Per dare una risposta efficacemente positiva a questo rischio di «disumanizzazione», lo stesso Cuffaro chiama in causa due dimensioni parimenti e inscindibilmente costitutive della persona umana: l’intelligenza e il cuore. Siamo alla seconda increspatura. Si capisce, leggendo le sue parole, che si svolge nell’orizzonte di questa polarità la ginnastica interiore che permette ai detenuti di restare se stessi, di rimanere umani. «Mente e cuore sempre bene insieme stanno», ha scritto Albert Camus nel suo romanzo postumo, significativamente intitolato Il primo uomo. L’attitudine razionale e l’esercizio dell’intelletto, non disgiunti dalla disponibilità ad amare, porta al discernimento delle emozioni e dei sentimenti: è ciò che ci fa oltrepassare il livello degli istinti, ciò che ci umanizza, proiettandoci nella relazione con gli altri. Vale anche per chi si occupa – a qualsiasi titolo – dei detenuti e dell’organizzazione della loro pena: preoccuparsi pure delle loro pene non può che essere un guadagno umano.
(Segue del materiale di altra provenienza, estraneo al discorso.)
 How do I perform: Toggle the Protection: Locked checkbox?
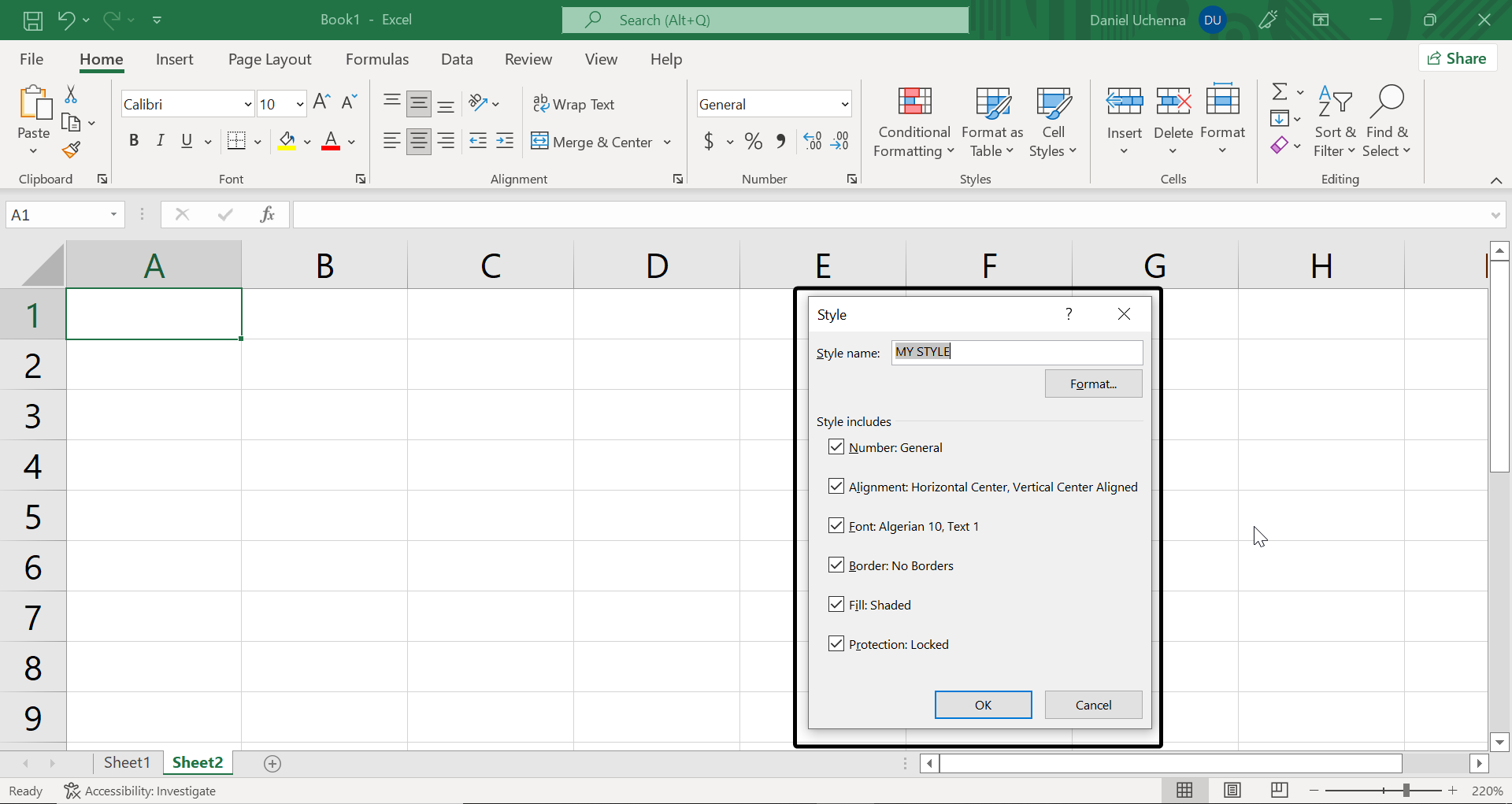836,644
La terza increspatura, che trasmette l’eco del vangelo dell’amore, nell’editoriale apparso ieri su Avvenire, è l’incontro: con il pontefice, certamente, ma anche e soprattutto, tramite le sue parole e i suoi gesti, con Cristo. «Abbiamo sentito, inconfondibile, la Sua voce», scrive Cuffaro. Viene da pensare a ciò che il Crocifisso del Golgota sussurrava al “ladrone” inchiodato sul palo accanto a lui: «Oggi sei con me in Paradiso». Lungi dall’essere un improbabile luogo al di là delle nuvole, il Paradiso consiste – secondo quella promessa – nello stare in rapporto con Cristo stesso, non chissà in quale Eden ritrovato, bensì sul crinale della morte, nella più vergognosa sofferenza.
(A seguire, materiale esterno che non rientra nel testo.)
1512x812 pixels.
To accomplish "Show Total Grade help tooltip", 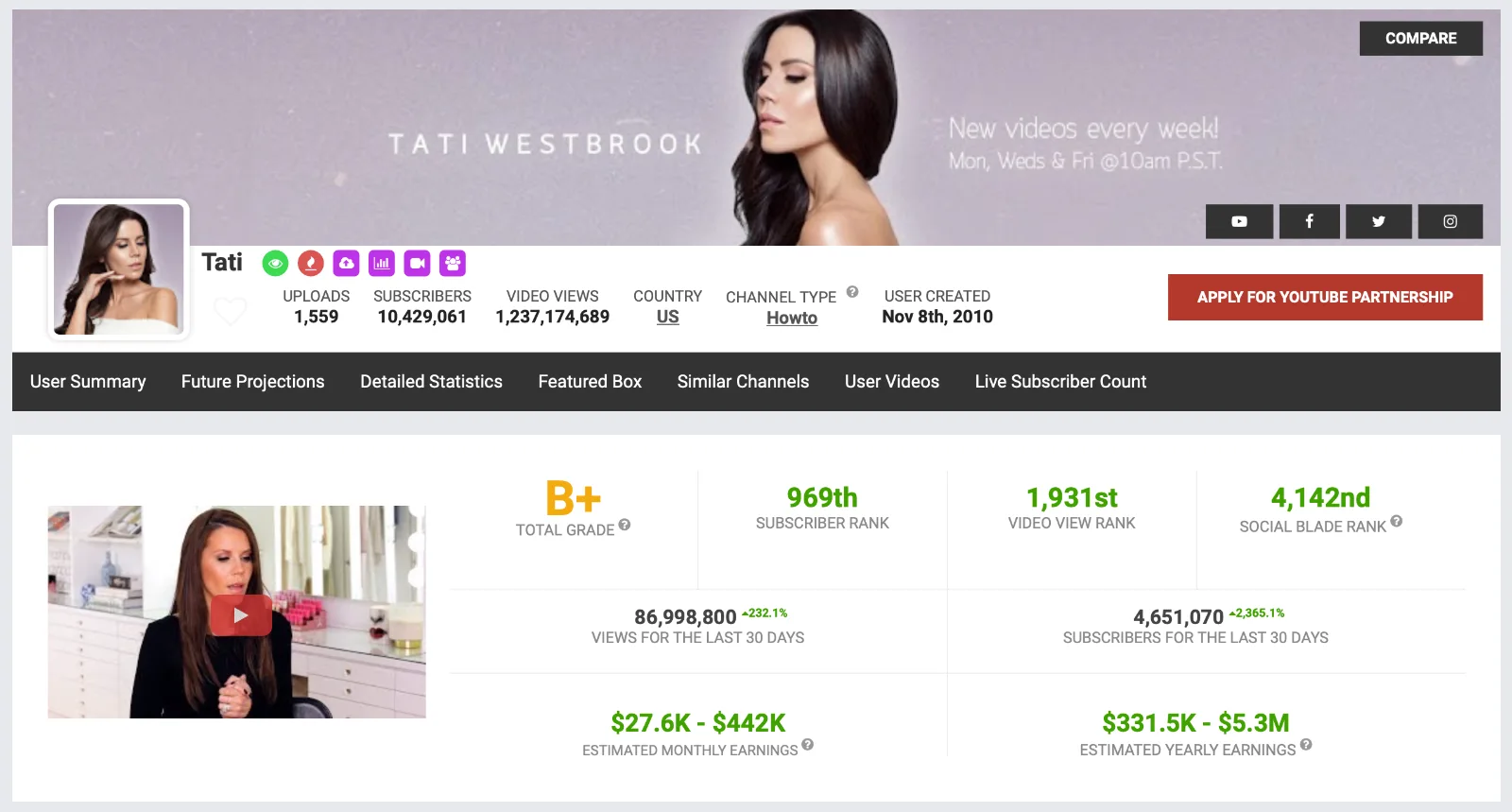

Fatta salva la relazione, c’è il recupero, il riscatto, la redenzione. Lo sguardo pensoso dei detenuti, il sorriso delle detenute, il pianto dei loro bambini registrato nelle riprese della messa dello scorso due aprile, testimoniano che il «grido» di cui scrive Cuffaro, quello che silenzioso vibra nella «carne» di quelle donne e di quegli uomini, è proprio il grido di quell’antico loro compagno, il primo – nella loro comune condizione – a «riconoscere» Cristo presente, il primo a sottrarlo all’inevidenza cui si rassegnano invece coloro che continuano a dire: «Quando mai ti abbiamo visto, Signore?».